** YOUR OBJECTIVE **
Rewrite the entries below, putting "screen assistant" wherever "GUI agent" appears. Leave every other word unchanged.

** DATA SUPPLIED **
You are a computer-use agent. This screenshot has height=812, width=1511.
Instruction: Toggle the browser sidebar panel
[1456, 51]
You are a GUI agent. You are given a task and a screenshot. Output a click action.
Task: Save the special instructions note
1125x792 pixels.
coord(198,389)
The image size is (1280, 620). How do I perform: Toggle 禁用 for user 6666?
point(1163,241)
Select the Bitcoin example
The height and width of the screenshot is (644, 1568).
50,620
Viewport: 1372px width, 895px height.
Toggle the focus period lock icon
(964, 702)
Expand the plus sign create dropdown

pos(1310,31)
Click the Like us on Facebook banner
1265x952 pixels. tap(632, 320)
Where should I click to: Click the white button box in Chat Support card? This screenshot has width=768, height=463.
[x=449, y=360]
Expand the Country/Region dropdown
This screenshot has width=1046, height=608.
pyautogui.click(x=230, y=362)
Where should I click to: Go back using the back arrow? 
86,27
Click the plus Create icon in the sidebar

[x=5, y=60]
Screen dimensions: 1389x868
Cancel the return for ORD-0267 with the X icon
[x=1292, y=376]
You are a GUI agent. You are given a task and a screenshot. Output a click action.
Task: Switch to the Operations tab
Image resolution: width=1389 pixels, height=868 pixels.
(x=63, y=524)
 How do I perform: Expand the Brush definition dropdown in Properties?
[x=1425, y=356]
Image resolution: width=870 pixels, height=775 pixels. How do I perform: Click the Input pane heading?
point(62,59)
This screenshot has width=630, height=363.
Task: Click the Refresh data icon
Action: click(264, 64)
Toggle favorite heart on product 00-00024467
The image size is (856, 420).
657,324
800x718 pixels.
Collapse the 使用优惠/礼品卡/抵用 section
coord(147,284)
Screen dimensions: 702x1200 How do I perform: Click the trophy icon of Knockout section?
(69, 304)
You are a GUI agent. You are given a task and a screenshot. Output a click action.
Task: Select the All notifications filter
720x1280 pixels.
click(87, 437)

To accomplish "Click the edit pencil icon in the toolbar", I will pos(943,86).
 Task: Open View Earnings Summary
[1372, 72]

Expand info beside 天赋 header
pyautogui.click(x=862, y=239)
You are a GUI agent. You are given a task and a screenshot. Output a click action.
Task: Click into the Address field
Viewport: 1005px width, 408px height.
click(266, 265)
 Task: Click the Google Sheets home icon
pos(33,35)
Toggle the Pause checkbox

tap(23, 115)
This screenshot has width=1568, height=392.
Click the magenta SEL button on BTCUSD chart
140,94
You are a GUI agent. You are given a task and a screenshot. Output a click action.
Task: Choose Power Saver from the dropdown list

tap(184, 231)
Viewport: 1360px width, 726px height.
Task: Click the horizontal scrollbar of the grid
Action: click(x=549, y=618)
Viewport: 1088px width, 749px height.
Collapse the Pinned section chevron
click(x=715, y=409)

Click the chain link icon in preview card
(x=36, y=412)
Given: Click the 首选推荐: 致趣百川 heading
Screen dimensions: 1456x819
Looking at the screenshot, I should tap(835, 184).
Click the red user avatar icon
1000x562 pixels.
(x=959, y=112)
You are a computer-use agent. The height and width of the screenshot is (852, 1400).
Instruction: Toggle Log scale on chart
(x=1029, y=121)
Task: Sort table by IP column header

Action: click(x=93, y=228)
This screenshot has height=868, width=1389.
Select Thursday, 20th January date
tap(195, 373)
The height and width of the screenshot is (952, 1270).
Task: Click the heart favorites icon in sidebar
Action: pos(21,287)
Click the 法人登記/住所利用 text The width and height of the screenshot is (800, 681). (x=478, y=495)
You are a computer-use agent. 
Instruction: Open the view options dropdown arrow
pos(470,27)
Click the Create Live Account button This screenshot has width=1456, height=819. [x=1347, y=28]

** FINAL RESULT **
You are a computer-use agent. This screenshot has height=812, width=1511.
Instruction: Toggle the browser sidebar panel
[1456, 51]
You are a screen assistant. You are given a task and a screenshot. Output a click action.
Task: Save the special instructions note
1125x792 pixels.
coord(198,389)
The image size is (1280, 620). How do I perform: Toggle 禁用 for user 6666?
point(1163,241)
Select the Bitcoin example
The height and width of the screenshot is (644, 1568).
50,620
Viewport: 1372px width, 895px height.
Toggle the focus period lock icon
(964, 702)
Expand the plus sign create dropdown

pos(1310,31)
Click the Like us on Facebook banner
1265x952 pixels. tap(632, 320)
Where should I click to: Click the white button box in Chat Support card? This screenshot has width=768, height=463.
[x=449, y=360]
Expand the Country/Region dropdown
This screenshot has width=1046, height=608.
pyautogui.click(x=230, y=362)
Where should I click to: Go back using the back arrow? 
86,27
Click the plus Create icon in the sidebar

[x=5, y=60]
Screen dimensions: 1389x868
Cancel the return for ORD-0267 with the X icon
[x=1292, y=376]
You are a screen assistant. You are given a task and a screenshot. Output a click action.
Task: Switch to the Operations tab
Image resolution: width=1389 pixels, height=868 pixels.
(x=63, y=524)
 How do I perform: Expand the Brush definition dropdown in Properties?
[x=1425, y=356]
Image resolution: width=870 pixels, height=775 pixels. How do I perform: Click the Input pane heading?
point(62,59)
This screenshot has width=630, height=363.
Task: Click the Refresh data icon
Action: click(264, 64)
Toggle favorite heart on product 00-00024467
The image size is (856, 420).
657,324
800x718 pixels.
Collapse the 使用优惠/礼品卡/抵用 section
coord(147,284)
Screen dimensions: 702x1200 How do I perform: Click the trophy icon of Knockout section?
(69, 304)
You are a screen assistant. You are given a task and a screenshot. Output a click action.
Task: Select the All notifications filter
720x1280 pixels.
click(87, 437)

To accomplish "Click the edit pencil icon in the toolbar", I will pos(943,86).
 Task: Open View Earnings Summary
[1372, 72]

Expand info beside 天赋 header
pyautogui.click(x=862, y=239)
You are a screen assistant. You are given a task and a screenshot. Output a click action.
Task: Click into the Address field
Viewport: 1005px width, 408px height.
click(266, 265)
 Task: Click the Google Sheets home icon
pos(33,35)
Toggle the Pause checkbox

tap(23, 115)
This screenshot has width=1568, height=392.
Click the magenta SEL button on BTCUSD chart
140,94
You are a screen assistant. You are given a task and a screenshot. Output a click action.
Task: Choose Power Saver from the dropdown list

tap(184, 231)
Viewport: 1360px width, 726px height.
Task: Click the horizontal scrollbar of the grid
Action: click(x=549, y=618)
Viewport: 1088px width, 749px height.
Collapse the Pinned section chevron
click(x=715, y=409)

Click the chain link icon in preview card
(x=36, y=412)
Given: Click the 首选推荐: 致趣百川 heading
Screen dimensions: 1456x819
Looking at the screenshot, I should tap(835, 184).
Click the red user avatar icon
1000x562 pixels.
(x=959, y=112)
You are a computer-use agent. The height and width of the screenshot is (852, 1400).
Instruction: Toggle Log scale on chart
(x=1029, y=121)
Task: Sort table by IP column header

Action: click(x=93, y=228)
This screenshot has height=868, width=1389.
Select Thursday, 20th January date
tap(195, 373)
The height and width of the screenshot is (952, 1270).
Task: Click the heart favorites icon in sidebar
Action: pos(21,287)
Click the 法人登記/住所利用 text The width and height of the screenshot is (800, 681). (x=478, y=495)
You are a computer-use agent. 
Instruction: Open the view options dropdown arrow
pos(470,27)
Click the Create Live Account button This screenshot has width=1456, height=819. [x=1347, y=28]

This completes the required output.